Throughout everything there was always someone there to support Stephanie McMahon, a safe place to fall back to. The internecine feuds between McMahons always had the feel of a family resolving their issues, knowing when they needed to they would unite as one against any usurpers. They were Lannisters with the attendant icky family incestuous dynamic.

She tried to use all of the tricks she had learned over the years. She threatened Roman Reigns and all his allies with horrid punishment. She growled in her most menacing voice and claimed ownership of everything in sight. She invoked the mixture of corporate power and being a menacing presence that her father had perfected over the decades, that her husband was showing himself a worthy heir to. But she is not, and will never be Vince McMahon. Her invective was met by dismissive laughter. Her punishments lacked the sadistic imagination of her absent partner. She put the Usos in a tag match against a team where the third guy spends more time playing trombone than wrestling, and she put the Intercontinental Champion in a match against a top contender. If these matches had been announced on WWE.com at 3PM no one would have batted an eye or thought them to be pieces in Stephanie’s vengeance arsenal. The odds were not so much stacked as pushed together to look a little taller.

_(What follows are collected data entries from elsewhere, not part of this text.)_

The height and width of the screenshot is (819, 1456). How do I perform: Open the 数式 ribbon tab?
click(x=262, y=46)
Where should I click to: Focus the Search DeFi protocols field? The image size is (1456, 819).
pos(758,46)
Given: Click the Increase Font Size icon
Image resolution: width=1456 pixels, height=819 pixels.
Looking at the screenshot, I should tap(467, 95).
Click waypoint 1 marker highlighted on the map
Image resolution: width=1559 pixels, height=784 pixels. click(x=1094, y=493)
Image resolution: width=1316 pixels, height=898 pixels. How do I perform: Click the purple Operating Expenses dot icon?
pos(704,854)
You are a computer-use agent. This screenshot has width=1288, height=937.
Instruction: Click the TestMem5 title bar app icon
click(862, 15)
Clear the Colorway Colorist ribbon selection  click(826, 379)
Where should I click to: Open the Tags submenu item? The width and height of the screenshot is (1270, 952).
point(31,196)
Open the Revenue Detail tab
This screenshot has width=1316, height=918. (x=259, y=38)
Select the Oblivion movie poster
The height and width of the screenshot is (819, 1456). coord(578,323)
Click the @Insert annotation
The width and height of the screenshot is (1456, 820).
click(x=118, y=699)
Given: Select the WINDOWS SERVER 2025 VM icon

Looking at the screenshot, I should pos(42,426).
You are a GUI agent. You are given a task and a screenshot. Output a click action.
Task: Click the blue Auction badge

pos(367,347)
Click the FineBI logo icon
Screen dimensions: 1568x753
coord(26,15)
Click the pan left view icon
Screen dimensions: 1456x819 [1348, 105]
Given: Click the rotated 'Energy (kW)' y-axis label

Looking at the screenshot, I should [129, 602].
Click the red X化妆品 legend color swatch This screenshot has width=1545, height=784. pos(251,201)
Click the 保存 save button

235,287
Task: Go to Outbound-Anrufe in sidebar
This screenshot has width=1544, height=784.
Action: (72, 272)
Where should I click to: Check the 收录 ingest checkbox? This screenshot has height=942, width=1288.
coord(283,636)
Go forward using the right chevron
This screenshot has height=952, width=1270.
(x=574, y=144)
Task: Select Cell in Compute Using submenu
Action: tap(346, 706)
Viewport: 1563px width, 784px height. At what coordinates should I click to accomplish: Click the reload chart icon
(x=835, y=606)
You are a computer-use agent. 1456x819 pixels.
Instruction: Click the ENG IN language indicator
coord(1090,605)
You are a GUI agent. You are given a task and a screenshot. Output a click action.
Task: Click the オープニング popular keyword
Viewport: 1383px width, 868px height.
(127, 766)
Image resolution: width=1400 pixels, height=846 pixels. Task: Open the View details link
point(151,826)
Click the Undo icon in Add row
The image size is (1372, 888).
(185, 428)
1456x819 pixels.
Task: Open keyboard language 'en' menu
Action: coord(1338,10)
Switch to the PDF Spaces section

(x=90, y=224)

By the end of the show all of Stephanie’s plans had failed. She was distraught and confused and full of impotent rage. She was the daughter brought to heel, begging for her job back. The insolent partner mocked and eventually cast aside for a while by her husband. In the span of two episodes of Raw she had gone from unleashing gods upon Roman Reigns to taking out her anger on a 5th string announcer who she would most likely be able to crush in a fair fight. Stephanie McMahon at the end of 12/21 Raw was a spent force. She was exposed as a fraud, but still a fraud who could strike and could not be ignored. What will she do next. What weapons might she have hidden to strike back at this man who not only humiliated her family, but laughed right in her face as he did so? Not a bad hook for RAW next week, wouldn’t you say?

But.

Aside from being one of the funniest words in the English language (it sounds like butt!) it is the word that always pops up when things are going well. It is the awkward boner of a 12-year-old boy. And the but in this case is WWE figures out storytelling and characterization for the one character who it can never truly pay off for. For all the stories WWE wants to tell, at its core the business model is getting people to pay to watch other people hit each other until one falls down and can’t get up anymore. And right now there is no obvious, or even fantasy booking path, that reasonably allows this character to get her just due. The show has revolved around her drama for weeks, and will almost certainly continue to do so. But what’s the damn point? Is anyone going to be more excited for a Reigns/HHH match because HHH is upset at what has become of his wife? Are there any non-disturbing people who feel like Reigns giving Stephanie a spear and a Superman punch will somehow be proper closure to all of it? Does Roman call for family backup and bring Nia Jax up from NXT to beat up Stephanie? That’s the most reasonable thing I’ve thought of, and I think that’s awful.

Stephanie McMahon, overexposed and egocentric as she is, has the oft-seen ability to be a vital onscreen character. The way she’s been portrayed the last few weeks shows that WWE does have people creating their shows who understand how characters and stories can be written to show them as people with emotional arcs. These things are lights in the darkness of the usual creative blackness. Now let us all send good thoughts towards Stamford. May they remove the light from under the bushel and let it shine on characters who can become worthy of epic endings and sign pointing and WrestleMania Moments™.

Congratulations WWE. You really did a hell of a job giving us a character we could understand and who was consistent with what we’ve seen of her over the years.

Now please do that for the characters who don’t have a billion dollar family name to fall back on. They really kind of need it the most.